Real-time insurance eligibility checks via a tenant-configured third-party bridge.

Data processed

  • Patient name, date of birth, insurance member id, payer.
  • Eligibility response payloads from the bridge (coverage status, copay, deductible).

What it does NOT do

  • The bridge URL is configured per-location by the tenant; ELAYGENT is the relay, not the data destination.
  • Tenants must independently sign a BAA with their chosen bridge vendor for PHI; ELAYGENT cannot grant one on the bridge's behalf.
  • Removing the shared secret disables eligibility checks for all tenants and surfaces a clear configuration error.

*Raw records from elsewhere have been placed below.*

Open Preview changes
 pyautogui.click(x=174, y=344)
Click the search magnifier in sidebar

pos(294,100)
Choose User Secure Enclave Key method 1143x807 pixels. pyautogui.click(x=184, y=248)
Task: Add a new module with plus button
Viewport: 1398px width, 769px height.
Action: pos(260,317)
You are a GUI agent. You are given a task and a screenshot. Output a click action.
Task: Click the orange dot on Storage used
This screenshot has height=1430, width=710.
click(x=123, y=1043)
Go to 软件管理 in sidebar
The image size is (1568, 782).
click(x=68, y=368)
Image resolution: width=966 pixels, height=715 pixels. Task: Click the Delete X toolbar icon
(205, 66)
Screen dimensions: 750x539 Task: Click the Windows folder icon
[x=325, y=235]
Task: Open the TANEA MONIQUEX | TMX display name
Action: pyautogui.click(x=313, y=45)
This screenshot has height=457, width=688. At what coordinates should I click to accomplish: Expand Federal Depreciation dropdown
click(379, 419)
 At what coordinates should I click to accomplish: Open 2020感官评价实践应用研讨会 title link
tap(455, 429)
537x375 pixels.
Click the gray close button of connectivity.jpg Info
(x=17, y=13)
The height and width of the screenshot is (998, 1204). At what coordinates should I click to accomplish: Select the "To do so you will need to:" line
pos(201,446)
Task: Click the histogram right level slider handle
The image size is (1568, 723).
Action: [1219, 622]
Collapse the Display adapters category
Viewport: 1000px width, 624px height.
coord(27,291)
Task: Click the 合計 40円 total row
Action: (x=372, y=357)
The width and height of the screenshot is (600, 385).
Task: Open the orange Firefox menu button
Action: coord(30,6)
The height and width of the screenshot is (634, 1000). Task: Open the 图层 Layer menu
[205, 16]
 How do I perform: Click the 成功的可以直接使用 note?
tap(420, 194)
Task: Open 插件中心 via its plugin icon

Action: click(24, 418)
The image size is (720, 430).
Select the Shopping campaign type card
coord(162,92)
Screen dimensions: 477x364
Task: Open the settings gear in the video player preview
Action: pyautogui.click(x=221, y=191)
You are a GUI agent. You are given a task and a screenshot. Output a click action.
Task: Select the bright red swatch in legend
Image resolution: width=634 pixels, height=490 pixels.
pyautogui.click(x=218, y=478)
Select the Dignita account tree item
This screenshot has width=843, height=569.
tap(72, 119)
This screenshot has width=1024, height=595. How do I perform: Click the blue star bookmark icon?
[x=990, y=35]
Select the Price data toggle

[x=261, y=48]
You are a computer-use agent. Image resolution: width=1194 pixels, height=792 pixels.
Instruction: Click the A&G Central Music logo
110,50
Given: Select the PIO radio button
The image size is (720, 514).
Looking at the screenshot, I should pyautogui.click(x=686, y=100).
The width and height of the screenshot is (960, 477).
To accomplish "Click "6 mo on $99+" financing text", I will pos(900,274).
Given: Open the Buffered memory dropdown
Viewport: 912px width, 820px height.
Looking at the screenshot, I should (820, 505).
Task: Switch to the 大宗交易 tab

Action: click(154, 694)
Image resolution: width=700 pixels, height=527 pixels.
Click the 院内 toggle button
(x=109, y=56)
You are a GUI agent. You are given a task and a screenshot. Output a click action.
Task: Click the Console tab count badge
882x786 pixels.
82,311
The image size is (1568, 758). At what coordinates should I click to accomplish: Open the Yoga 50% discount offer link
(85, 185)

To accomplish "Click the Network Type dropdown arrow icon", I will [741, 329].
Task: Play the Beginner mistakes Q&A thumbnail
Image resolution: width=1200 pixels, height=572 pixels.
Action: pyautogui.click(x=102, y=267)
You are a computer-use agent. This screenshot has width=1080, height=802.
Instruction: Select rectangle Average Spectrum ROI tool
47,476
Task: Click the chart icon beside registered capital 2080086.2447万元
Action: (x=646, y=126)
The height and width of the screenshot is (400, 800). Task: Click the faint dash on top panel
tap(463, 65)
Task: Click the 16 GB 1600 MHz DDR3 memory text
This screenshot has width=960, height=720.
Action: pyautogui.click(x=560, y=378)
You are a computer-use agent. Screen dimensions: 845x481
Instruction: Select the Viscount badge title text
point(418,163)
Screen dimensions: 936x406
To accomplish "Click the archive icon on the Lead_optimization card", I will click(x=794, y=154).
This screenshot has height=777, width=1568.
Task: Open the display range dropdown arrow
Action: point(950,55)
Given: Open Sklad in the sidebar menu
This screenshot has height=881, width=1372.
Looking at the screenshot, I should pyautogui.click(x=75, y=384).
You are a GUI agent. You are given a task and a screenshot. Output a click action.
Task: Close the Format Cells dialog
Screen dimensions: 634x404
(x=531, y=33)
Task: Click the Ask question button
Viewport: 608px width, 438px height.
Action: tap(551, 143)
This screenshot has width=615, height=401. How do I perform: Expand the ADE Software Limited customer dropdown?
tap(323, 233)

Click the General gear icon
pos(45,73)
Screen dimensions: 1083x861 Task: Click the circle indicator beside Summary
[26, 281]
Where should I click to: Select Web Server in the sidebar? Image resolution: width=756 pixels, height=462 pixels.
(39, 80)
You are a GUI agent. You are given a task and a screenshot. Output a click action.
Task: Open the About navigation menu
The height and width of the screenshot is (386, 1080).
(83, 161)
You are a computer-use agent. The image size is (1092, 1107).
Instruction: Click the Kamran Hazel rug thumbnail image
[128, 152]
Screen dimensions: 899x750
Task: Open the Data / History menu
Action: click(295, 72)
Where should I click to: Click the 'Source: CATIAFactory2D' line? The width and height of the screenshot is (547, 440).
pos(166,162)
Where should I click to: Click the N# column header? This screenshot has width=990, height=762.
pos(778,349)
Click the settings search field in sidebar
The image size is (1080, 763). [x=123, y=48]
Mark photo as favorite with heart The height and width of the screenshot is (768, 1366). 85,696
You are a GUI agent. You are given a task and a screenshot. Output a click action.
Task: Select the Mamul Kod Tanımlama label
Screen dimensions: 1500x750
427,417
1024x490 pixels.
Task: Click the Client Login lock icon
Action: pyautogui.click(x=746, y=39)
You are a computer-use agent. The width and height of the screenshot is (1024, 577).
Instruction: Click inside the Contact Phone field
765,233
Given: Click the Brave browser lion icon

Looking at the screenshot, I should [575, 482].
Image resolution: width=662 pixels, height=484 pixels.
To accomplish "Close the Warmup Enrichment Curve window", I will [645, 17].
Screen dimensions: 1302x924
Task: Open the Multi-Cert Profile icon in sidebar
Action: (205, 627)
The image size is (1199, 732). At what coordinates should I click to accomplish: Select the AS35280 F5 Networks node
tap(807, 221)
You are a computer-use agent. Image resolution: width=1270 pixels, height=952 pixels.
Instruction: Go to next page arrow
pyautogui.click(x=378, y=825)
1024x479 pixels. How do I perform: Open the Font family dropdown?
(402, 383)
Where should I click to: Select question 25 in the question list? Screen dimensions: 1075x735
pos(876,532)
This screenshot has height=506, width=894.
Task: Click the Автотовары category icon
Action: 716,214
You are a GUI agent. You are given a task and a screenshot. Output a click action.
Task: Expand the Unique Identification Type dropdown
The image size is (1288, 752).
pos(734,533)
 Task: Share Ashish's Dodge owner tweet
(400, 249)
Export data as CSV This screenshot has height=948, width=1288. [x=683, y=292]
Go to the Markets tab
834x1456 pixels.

Dentrix Ascend (per tenant)

Tenant-controlled · Henry Schein One-managed (US).

Vendor offers BAA

Direct PMS integration when a tenant chooses Dentrix Ascend as their PMS (Henry Schein One API Exchange partner adapter).

Data processed

  • Appointment data (patient name, phone, scheduled time, service type).
  • Patient identifiers as configured.

What it does NOT do

  • Active only when a tenant location has Dentrix Ascend enabled AND Henry Schein One API Exchange partner access has been granted to ELAYGENT.
  • Until partner approval is finalized, dentrix_ascend_direct locations fail with a clear partner-access-required error rather than silently downgrading.

Open Dental (per tenant)

Tenant-controlled · Open Dental-managed (US).

Vendor offers BAA

Direct PMS integration when a tenant chooses Open Dental as their PMS.

Data processed

  • Appointment data (patient name, phone, scheduled time, service type).
  • Patient identifiers as configured.

What it does NOT do

  • Active only when a tenant location has Open Dental enabled.
  • Customer keys are per-tenant and configured by the tenant; ELAYGENT staff configure the developer key.

NexHealth (per tenant)

Tenant-controlled · NexHealth-managed (US).

Vendor offers BAA

Direct PMS integration when a tenant chooses NexHealth as their PMS broker.

Data processed

  • Appointment and patient data normalized through NexHealth's API.

What it does NOT do

  • Active only when a tenant location has NexHealth enabled.
  • We do not resell NexHealth — the tenant brings their NexHealth account.

Vercel

Required · Vercel edge + the configured serverless function region (typically US-East).

Vendor offers BAA

Hosting platform for the portal and backend Next.js applications, including cron scheduling.

Data processed

  • Request and response data in transit.
  • Build artifacts and edge cache (no application data persisted to Vercel beyond standard request logs).

What it does NOT do

  • Vercel hosts the application; primary data persistence is in Supabase Postgres, not on Vercel.
  • BAA must be signed at the Vercel Enterprise tier — Hobby/Pro tiers do not include one.